Irische Begeisterung
Am letzten Abend ihrer Konzertserie in Dublin 1868 bekam die Sopranistin Mlle. Titiens Ovationen, wie sie selbst Opernstars selten erleben. Nach der Arie „Ocean, Thou Mighty Monster“ aus Webers *Oberon* sprang das Publikum auf: Einige riefen nach einer Wiederholung, andere nach irischen Liedern. Sie entschied sich für „The Last Rose of Summer“, doch das Orchester hatte keine Noten. Ein kleines Klavier wurde auf die Bühne geschoben, der Dirigent kletterte aus dem Orchestergraben — und auf der schrägen Bühne kippte das Klavier um. Hinter den Kulissen stürmten mehrere „Teufel“ im Kostüm heraus und stellten es wieder auf.

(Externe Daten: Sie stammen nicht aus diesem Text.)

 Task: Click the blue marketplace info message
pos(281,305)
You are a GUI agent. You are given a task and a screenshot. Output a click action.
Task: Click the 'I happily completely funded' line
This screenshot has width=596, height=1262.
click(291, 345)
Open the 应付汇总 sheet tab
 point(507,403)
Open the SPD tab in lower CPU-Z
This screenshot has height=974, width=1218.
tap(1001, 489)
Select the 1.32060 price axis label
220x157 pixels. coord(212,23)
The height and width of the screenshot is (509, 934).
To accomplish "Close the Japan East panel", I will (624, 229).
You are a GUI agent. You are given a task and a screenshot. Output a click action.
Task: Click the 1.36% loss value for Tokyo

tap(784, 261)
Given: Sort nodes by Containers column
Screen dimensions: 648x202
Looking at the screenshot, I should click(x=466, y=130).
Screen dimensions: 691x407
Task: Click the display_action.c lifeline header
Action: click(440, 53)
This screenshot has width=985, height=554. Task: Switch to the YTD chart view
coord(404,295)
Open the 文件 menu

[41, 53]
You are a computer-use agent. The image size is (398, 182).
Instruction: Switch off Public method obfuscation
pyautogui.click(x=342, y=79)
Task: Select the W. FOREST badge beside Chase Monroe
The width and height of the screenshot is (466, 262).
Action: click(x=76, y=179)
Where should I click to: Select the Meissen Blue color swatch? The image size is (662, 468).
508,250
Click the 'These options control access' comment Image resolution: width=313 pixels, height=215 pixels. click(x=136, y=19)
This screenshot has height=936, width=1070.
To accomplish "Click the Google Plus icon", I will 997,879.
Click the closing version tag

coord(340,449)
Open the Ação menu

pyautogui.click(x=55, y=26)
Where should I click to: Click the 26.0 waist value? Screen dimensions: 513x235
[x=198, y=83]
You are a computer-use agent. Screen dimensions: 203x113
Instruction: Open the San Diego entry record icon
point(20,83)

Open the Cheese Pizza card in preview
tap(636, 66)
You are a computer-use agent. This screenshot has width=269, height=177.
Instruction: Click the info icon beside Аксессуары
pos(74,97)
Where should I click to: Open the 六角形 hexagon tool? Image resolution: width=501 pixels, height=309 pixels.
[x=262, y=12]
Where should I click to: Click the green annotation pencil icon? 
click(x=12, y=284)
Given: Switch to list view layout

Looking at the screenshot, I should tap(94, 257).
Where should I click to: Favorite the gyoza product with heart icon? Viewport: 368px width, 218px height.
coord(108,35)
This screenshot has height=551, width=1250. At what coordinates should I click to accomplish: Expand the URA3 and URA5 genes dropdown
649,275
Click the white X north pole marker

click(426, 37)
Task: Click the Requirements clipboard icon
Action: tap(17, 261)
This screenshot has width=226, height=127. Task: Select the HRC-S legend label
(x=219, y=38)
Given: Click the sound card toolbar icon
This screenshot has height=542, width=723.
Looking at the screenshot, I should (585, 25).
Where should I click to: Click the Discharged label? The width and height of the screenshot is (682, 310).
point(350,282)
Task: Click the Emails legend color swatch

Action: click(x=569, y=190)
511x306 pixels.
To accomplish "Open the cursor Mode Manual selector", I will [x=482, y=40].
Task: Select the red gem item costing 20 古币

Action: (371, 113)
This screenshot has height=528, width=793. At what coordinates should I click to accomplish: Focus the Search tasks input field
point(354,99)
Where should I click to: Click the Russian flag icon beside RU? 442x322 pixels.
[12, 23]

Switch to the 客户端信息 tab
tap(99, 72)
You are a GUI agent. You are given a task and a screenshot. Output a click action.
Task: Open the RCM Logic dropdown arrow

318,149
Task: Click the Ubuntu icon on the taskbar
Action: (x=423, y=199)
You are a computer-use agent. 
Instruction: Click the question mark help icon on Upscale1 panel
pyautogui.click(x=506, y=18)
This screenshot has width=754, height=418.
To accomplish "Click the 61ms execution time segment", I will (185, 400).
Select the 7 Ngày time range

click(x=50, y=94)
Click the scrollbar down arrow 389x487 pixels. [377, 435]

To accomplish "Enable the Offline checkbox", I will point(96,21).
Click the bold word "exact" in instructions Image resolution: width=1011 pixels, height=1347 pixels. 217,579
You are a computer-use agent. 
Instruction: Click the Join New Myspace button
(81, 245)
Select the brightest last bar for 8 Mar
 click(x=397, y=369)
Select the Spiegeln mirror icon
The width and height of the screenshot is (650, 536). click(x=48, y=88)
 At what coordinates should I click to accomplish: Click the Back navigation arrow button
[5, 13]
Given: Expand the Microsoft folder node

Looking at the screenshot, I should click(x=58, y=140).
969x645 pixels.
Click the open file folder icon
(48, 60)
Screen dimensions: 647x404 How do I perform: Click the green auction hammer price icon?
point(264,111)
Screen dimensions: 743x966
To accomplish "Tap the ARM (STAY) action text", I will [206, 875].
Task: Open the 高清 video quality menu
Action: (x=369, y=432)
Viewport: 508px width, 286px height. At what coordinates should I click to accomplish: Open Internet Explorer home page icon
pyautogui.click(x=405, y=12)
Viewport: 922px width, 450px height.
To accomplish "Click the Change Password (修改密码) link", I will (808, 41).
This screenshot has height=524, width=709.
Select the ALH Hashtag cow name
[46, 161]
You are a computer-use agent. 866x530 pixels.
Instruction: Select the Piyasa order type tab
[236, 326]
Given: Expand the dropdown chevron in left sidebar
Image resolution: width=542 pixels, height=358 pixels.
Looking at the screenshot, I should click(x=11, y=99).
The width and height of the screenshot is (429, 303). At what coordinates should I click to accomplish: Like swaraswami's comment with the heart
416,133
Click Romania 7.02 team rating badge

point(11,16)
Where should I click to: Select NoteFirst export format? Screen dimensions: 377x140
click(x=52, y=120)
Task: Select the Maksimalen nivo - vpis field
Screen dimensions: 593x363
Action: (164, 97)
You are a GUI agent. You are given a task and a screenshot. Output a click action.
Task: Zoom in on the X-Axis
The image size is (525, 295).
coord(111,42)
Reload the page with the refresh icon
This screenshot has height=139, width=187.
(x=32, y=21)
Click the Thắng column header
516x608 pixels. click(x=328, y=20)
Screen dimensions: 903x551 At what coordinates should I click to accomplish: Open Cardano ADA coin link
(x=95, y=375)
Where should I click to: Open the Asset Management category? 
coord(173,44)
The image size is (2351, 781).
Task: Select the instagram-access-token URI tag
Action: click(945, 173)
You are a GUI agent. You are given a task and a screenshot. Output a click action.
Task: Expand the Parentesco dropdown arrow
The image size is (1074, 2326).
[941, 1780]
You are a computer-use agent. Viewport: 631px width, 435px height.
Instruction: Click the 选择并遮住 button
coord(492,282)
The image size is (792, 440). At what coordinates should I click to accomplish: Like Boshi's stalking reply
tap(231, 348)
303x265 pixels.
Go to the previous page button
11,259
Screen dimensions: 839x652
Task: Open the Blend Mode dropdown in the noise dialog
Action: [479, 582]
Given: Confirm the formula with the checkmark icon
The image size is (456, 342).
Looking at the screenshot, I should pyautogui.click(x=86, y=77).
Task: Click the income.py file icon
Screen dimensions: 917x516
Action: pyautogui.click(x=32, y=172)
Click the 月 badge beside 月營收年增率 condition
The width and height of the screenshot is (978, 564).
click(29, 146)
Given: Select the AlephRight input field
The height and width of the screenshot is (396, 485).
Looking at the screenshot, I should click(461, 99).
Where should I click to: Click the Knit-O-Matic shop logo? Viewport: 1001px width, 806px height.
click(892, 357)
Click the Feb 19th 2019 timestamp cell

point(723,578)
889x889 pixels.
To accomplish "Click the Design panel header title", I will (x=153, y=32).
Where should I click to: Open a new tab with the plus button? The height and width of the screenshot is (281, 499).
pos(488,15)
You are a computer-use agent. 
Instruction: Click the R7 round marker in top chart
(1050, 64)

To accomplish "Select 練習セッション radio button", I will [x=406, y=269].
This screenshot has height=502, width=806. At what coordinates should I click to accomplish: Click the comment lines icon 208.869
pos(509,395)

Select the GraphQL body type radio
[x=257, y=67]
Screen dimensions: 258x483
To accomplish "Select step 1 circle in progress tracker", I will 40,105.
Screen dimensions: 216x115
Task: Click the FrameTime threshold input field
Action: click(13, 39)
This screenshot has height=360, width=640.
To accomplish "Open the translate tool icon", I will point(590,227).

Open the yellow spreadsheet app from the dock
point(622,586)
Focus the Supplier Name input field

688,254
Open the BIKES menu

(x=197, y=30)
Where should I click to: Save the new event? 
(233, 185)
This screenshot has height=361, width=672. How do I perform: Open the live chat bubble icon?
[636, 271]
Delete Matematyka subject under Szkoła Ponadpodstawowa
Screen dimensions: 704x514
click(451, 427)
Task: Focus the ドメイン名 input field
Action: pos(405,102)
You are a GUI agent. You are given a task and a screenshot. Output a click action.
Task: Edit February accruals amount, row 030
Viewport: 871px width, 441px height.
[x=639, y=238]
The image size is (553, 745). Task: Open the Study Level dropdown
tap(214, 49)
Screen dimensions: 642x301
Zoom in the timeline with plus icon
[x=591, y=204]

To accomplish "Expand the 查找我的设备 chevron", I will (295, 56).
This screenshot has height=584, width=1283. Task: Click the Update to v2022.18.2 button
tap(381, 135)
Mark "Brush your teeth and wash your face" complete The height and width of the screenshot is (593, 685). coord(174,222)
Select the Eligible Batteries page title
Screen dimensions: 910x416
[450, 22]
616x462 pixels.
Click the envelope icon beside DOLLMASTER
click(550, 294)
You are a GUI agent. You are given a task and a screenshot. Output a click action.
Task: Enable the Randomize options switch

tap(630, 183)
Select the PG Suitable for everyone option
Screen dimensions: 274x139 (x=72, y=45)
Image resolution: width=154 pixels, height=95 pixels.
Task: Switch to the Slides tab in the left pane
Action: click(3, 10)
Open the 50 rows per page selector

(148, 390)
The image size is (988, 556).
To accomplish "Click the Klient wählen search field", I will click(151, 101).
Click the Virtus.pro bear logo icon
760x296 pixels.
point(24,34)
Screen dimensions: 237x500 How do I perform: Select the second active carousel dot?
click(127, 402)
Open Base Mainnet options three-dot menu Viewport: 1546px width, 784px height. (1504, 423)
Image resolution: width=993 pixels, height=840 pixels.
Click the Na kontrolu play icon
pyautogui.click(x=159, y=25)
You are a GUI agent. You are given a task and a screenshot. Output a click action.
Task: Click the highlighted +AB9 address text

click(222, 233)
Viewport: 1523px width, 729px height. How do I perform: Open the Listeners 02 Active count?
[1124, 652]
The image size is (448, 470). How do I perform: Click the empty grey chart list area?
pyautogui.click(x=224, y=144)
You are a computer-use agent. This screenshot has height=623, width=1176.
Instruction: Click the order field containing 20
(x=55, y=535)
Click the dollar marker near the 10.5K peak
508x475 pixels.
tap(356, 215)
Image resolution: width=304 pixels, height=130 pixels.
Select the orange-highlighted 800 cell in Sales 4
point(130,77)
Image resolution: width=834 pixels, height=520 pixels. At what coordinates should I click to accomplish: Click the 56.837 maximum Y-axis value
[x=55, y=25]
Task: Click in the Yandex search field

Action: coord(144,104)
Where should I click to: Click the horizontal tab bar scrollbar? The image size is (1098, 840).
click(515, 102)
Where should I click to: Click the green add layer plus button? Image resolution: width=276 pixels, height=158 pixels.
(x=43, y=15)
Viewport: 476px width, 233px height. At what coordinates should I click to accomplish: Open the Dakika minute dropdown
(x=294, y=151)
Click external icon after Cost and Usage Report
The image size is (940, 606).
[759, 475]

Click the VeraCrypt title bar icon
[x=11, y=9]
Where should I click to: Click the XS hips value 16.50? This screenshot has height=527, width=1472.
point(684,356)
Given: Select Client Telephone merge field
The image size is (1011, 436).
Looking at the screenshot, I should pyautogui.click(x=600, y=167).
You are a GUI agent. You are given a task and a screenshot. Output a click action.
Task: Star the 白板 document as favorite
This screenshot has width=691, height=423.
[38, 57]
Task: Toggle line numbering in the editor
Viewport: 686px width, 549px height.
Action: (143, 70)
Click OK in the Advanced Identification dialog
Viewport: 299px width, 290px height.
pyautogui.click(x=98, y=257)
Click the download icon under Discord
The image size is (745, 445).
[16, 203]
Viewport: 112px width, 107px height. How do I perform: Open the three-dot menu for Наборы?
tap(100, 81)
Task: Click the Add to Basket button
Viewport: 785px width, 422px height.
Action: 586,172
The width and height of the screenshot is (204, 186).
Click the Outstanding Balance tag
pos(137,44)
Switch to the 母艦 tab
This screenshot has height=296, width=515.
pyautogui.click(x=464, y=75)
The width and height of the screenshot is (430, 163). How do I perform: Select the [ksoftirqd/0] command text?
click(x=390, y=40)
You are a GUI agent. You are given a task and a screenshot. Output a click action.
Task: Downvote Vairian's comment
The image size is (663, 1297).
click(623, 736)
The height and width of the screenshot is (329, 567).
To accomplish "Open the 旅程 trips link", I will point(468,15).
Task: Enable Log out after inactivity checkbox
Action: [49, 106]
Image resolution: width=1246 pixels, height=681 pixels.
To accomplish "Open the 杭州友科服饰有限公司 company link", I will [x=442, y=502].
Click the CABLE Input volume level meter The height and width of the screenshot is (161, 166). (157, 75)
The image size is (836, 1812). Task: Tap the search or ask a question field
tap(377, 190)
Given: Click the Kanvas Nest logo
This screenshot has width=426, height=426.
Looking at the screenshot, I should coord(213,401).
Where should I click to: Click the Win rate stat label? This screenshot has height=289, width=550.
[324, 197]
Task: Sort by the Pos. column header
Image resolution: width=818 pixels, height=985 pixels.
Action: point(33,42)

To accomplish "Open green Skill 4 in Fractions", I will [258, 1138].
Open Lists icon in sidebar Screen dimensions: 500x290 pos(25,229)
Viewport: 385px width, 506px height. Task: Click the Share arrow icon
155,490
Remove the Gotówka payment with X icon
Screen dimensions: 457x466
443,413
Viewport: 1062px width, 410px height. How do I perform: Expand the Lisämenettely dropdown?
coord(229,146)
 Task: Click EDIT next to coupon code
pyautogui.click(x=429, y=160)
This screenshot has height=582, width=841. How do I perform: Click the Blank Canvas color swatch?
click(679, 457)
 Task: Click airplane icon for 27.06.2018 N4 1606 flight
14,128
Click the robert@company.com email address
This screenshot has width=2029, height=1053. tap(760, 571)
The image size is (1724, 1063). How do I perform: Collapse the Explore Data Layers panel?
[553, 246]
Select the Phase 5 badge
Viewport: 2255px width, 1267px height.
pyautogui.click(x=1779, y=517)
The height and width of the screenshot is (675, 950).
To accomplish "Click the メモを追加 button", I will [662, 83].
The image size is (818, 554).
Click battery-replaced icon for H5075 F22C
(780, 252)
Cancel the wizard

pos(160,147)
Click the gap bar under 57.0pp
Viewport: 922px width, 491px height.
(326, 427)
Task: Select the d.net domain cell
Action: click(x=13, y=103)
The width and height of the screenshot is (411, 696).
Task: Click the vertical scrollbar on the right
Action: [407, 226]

Nach der Oper schnitten Studenten vor dem Bühneneingang die Pferdegeschirre durch, banden zwei lange Seile an und zogen die Kutsche selbst durch die Straßen – wie einen Triumphzug, inklusive Feuerwerk. An einer Ecke zogen zwei Gruppen in entgegengesetzte Richtungen, die Kutsche krachte gegen ein Gebäude, dann einigte man sich auf die Route. Vor dem Hotel legten sie ihre Mäntel als Teppich aus und riefen über eine Stunde nach einem Lied; die Polizei konnte sie nicht vertreiben. Erst als Titiens am Fenster noch einmal „Last Rose“ versprach – unter der Bedingung, sofort „mäusestill“ nach Hause zu gehen – löste sich die Menge wie durch Zauberhand auf. Die Rechnung für die „ausgeliehenen“ Pferde bekam der Manager, Colonel Mapleson: Zurückgebracht wurden sie nicht.